#### [Document text]
— START —

# What's your favourite Vampire movie?



## Tabitha (Oct 30, 2002)

Do you have one?  I think I love the vampire sub-genre quite a lot.  There aren't many that I have seen that I didn't like.  From the profound (Shadow of the Vampire) to the inane (Buffy the Vampire Slayer), I love em all.


----------



## angelle myst (Nov 1, 2002)

Well, i've only seen three of those movies, probably the most well known - Interview With The Vampire, Buffy The Vampire Slayer movie and Blade. And i have to say they're all my favs! All for different reasons of course, they're all so different that i cant decide which one i should pick?! I love the Buffy one for even giving Joss the idea for BtVS and its general hilariousness and lines that you just have to laugh at, or Interview With The Vampire for giving us so many hotties in one movie, lol, only joking (*cough*) but its a classic for so many reasons i dont have time to write down, and Blade because it brought the vampire legend to the modern era (maybe Buffy the series did that too?),  Wesley Snipes looks hot in leather and its generally a cool, engaging movie.

I'm gonna pick Interview With The Vamp cos it was the first vamp movie i ever saw and it got me interested in the whole blood-sucker, creature of the night thing 

xxx


----------



## Tabitha (Nov 1, 2002)

According to http://us.imdb.com/Title?0103893 Whedon was responsible for the movie too.  I read somewhere recently that his concept for the movie was dragged off-course by the studio, but I am not sure where or what the real context of that statement was.

Interview with the Vampire was wonderful - don't forget it also gave us Kirsten Dunst!  She was amazing as the child vampire Claudia.

I just realised I forgot From Dusk Till Dawn.  Now that's another good one...


----------



## angelle myst (Nov 2, 2002)

Oh yeah with George Clooney! I actually really like that movie  its funny in a freaky sort of way 

Yeah i think it was Joss's script but that whoever directed it etc massacred it. I actually loved the movie lol, the acting was so cheesy you had to love it 

xxx


----------



## sweetbabe (Nov 2, 2002)

interview with the vampire is deffinitly my fave  its veryyyyy good  :rolly2:


----------



## Krystal (Nov 3, 2002)

— END —

#### [Provided data]
— START —

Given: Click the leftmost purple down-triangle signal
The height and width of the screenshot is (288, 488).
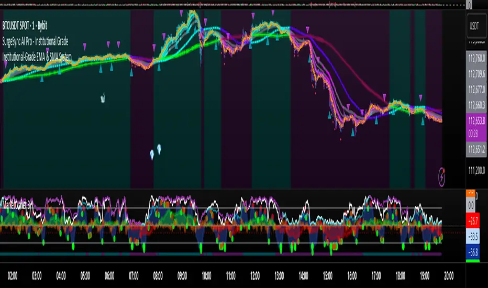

— END —

#### [Requests]
a) In the vampire movie thread, why does angelle myst finally choose Interview With The Vampire over the other films? Answer in one to three sentences.
b) Pick up the forum thread about favorite vampire movies and carry it on from its last line.
The material plays no part in the tasks.

#### [The results]
a) angelle myst chooses Interview With The Vampire because it was the first vampire movie angelle myst ever saw. It also sparked angelle myst's interest in the whole blood-sucker, creature-of-the-night theme.

b)
I vote for Interview with The Vampire, love it specially because I love all the Anne Rice's books and it was good to see my favorite vampire Lestat portray in a movie.   I haven't see Queen of The Dammed yet, probably this month. And my second favorite is not on the list but is John Carpenter's Vampires, totally love it specially because have one of my favorite actors in it, Thomas Ian Griffith.  And have to say my third favorite of the list would have to be Blade.  

Krystal


----------



## Tabitha (Nov 3, 2002)

//added John Carpenter's Vampires.


----------



## tabuno (Nov 5, 2002)

*1977 Television Version The Best*

PBS offered a 3-part Dracula version starring Louis Jourdan produced in 1977 that for me was the best vampire movie of all time because it followed Bram Stoker's novel closely and it had the feel, the period, the acting just right to evoke the true nature of Dracula.

Count Dracula (1977) (TV)     

Directed by
Philip Saville

Writing credits 
Gerald Savory (adaptation)
Bram Stoker (novel)

Genre: Horror (more) 

Plot Summary: For those familiar with Bram Stoker's novel, this adaptation follows the book quite closely in most respects... (more) 

User Comments: Memorable seventies BBC version (more) 

User Rating:  8.1/10 (94 votes)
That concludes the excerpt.